Deste meio século que leva de comércio diz que primou sempre pela proximidade, tratando sempre «cada pessoa que aqui entrou como um amigo e não como um potencial comprador». Estes laços criados reflectiram-se e perduram ainda hoje. «Há muita gente que liga e que querem falar comigo» porque «antigamente a havia uma amizade entre as pessoas, agora somos apenas matéria», frisa.

Quanto à livraria, o seu desejo é que reabra, após as intervenções que necessita e já sem a pandemia, sendo que o seu desejo é que uma neta continue a marca deixada pela avó.

Mulher de causas

Além da vida de comerciante, na qual se notabilizou e que foi reconhecida até com uma Medalha de Mérito Municipal, Teresa Tavares nutre uma grande paixão pelos animais e pelo ambiente.

Deixou de comer carne há mais de 20 anos e garante que foi o melhor que fez para a sua saúde, sendo que hoje dedica uma grande parte do seu tempo com os seus amigos de quatro patas, «pelo qual sinto uma paixão enorme».

Outra das suas paixões e preocupações é o meio ambiente, referindo que «sou incapaz de estragar seja o que for, reciclo tudo, aproveito dos outros que já não precisam e dou». Neste âmbito, lembra, quando ainda não existia o Banco Alimentar «houve uma altura em que as pessoas vinham aqui e deixavam coisa, que depois dava aos mais necessitados.
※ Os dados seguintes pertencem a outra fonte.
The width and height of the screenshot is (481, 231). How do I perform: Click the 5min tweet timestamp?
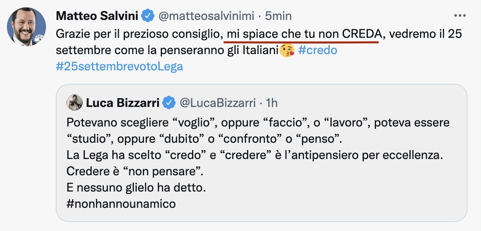(x=279, y=16)
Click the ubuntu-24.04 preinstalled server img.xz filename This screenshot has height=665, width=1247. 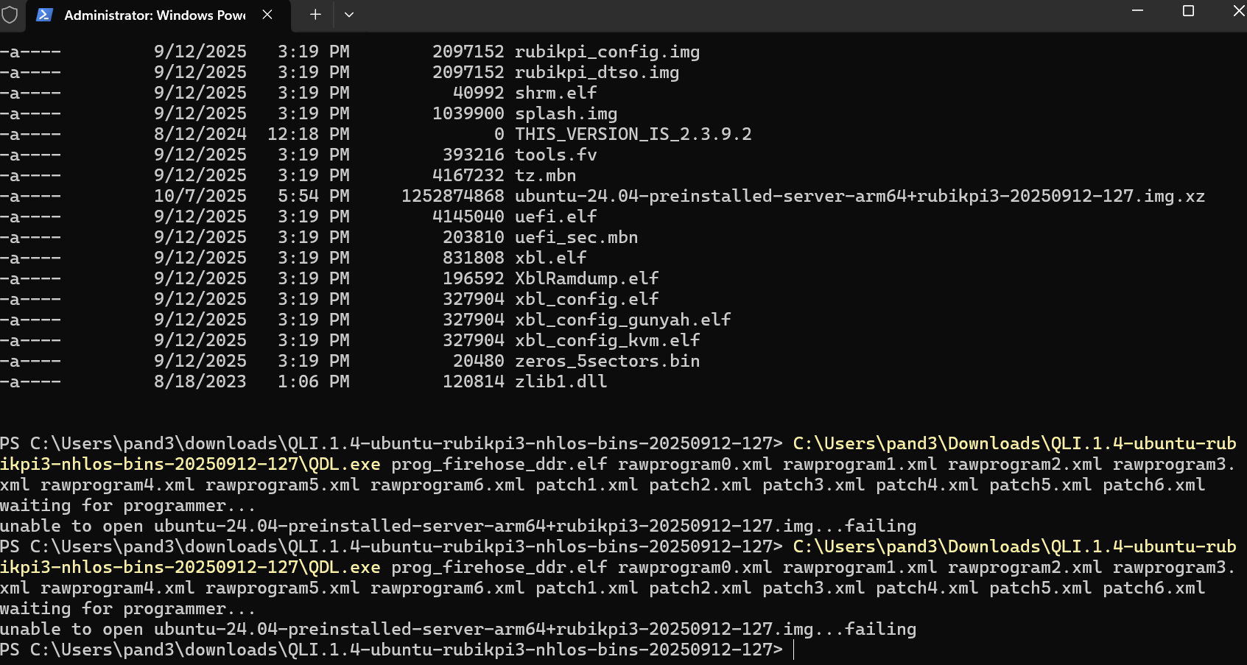point(859,196)
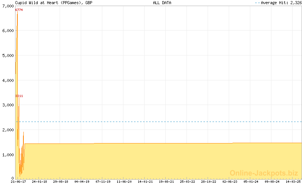
Task: Select the 04-04-19 date on the axis
Action: 82,182
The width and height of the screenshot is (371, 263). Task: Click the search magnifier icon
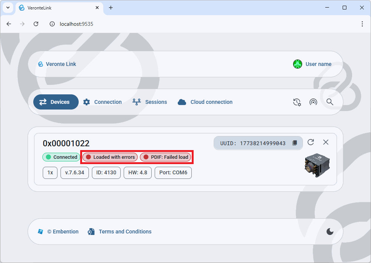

As pessoas que recebiam não sabiam quem dava e estes não sabiam quem recebia. Eu fazia muita descrição para que ninguém afectado», conta.

Orgulho na família

Com cinco filhos, dez netos e bisneto é na família que Teresa Tavares encontra a sua alegria natural e contagiante. «Sempre fui uma mulher que não precisou de dias para ser mulher. Sempre fui uma pessoa que deu valor à vida e todos os dias agradeço a Deus o dom da vida. Tenho cinco filhos, 10 netos e uma bisneta e são eles a minha alegria de viver, o motivo para eu continuar a lutar diariamente. Apesar da vida ter sido madrasta para mim, considero que tenho sido uma pessoa feliz e bem-disposta».